L'obiettivo di questo articolo è presentare i primi risultati di un progetto di ricerca, svolto nell'ambito di una tesi di laurea, che si propone di studiare l'impatto di questi cambiamenti sulle dinamiche insediative e sulle modalità di occupazione dello spazio considerato nel lungo periodo, tra il Vᵉ e il IXᵉ secolo. Uno dei fenomeni principali di questo periodo fu la rioccupazione delle alture abbandonate dalla fine dell'Età del Ferro, per insediare siti fortificati. Lo studio di questi siti collinari, che tiene conto da un lato dei dati d'archivio generati dalle operazioni antiche e dall'altro del nuovo materiale proveniente dalle ricerche attuali, permette oggi di fare luce sulla cronologia, le forme e le modalità di occupazione di questi siti.

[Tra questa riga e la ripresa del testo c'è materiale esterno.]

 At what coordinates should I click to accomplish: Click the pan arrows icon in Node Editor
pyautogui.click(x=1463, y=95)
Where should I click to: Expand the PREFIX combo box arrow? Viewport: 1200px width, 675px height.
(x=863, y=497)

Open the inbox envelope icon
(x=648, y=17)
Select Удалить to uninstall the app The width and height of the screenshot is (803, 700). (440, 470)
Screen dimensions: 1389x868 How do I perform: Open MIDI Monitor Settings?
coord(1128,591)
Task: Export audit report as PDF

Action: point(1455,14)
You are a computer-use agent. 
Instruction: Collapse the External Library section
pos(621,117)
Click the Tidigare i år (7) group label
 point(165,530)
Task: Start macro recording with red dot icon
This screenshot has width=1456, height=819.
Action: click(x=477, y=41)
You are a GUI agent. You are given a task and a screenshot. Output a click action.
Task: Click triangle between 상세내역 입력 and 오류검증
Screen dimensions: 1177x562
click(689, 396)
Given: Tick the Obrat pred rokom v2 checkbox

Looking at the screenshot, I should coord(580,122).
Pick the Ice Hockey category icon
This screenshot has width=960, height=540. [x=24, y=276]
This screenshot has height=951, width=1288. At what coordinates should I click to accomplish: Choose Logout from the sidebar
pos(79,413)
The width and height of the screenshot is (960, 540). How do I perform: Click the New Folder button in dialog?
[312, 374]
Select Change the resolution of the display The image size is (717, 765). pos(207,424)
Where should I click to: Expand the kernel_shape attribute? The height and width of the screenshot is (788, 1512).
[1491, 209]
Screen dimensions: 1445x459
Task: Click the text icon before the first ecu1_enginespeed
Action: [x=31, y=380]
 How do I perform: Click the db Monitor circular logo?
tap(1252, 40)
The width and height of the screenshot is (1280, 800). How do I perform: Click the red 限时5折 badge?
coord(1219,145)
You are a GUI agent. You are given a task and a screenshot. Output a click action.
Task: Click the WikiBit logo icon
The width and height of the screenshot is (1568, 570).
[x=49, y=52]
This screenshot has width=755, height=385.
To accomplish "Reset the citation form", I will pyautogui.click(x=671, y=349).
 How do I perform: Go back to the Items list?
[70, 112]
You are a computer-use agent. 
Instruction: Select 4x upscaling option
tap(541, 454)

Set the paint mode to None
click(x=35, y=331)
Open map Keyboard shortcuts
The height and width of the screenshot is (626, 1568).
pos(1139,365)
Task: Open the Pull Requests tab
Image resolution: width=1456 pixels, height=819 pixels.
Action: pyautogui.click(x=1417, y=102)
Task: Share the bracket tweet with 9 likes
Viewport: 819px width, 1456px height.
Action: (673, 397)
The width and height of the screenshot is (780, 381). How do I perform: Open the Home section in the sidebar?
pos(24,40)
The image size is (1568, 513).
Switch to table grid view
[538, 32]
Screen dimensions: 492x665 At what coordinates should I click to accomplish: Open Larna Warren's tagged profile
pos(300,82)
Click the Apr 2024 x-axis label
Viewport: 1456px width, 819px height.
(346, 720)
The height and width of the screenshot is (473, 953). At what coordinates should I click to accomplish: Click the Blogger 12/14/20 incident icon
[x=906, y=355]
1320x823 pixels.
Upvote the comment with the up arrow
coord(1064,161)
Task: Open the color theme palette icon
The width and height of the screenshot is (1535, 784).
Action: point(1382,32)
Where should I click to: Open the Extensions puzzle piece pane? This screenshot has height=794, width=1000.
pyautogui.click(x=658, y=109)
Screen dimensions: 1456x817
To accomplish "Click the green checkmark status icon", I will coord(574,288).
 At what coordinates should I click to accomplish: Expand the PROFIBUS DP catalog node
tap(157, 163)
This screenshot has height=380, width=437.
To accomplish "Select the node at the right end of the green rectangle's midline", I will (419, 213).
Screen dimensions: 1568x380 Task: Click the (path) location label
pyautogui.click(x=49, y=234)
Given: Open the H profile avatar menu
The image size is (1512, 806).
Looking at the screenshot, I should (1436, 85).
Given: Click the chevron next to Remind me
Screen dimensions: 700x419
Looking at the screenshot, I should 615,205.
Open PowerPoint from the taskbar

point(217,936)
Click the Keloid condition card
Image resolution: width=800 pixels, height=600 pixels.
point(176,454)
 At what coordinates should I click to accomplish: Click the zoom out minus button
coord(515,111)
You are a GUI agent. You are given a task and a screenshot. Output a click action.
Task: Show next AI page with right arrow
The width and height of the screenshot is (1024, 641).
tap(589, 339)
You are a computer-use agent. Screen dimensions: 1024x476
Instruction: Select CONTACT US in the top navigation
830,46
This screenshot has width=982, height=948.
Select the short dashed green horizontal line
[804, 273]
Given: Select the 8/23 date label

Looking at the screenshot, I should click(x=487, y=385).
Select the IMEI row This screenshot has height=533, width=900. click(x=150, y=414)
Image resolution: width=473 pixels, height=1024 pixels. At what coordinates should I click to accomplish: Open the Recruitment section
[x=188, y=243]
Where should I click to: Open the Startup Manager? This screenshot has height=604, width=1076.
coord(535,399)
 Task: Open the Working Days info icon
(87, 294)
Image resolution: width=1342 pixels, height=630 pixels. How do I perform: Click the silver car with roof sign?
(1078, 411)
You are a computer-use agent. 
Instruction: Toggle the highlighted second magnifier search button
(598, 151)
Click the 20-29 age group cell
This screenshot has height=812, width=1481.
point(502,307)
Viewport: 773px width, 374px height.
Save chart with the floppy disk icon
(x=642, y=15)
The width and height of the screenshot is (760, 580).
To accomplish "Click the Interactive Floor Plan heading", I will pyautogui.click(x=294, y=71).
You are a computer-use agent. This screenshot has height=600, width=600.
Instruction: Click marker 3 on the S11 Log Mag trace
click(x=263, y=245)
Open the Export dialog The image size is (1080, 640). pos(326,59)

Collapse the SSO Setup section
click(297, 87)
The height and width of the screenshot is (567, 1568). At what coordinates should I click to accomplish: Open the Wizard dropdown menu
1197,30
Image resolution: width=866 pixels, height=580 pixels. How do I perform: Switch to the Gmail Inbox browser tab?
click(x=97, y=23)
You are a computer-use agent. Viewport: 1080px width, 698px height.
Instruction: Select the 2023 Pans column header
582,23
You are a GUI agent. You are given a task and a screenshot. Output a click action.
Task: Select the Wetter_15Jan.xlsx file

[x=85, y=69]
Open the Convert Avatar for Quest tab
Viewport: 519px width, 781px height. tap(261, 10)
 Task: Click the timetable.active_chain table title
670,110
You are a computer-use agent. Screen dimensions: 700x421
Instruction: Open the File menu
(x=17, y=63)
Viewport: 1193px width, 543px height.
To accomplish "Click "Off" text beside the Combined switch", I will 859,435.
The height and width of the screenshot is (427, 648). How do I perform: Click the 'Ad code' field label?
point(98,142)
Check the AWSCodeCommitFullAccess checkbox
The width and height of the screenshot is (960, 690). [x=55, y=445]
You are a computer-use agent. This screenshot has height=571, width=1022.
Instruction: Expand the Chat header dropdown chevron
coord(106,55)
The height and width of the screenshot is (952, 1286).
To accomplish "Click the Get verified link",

Da piccole fortezze di campagna come Le Piégu a Rougiers e Collet Redon a Montauroux ad agglomerati di diversi ettari insediati alle porte del capoluogo, come Sainte-Candie a Roquebrune-sur-Argens o Bayonne a Bagnols-en-Forêt, si delinea il quadro di una modalità di occupazione complessa, destinata a essere abbandonata all'alba di un Xᵉ secolo che vide fiorire i primi prototipi di castello feudale.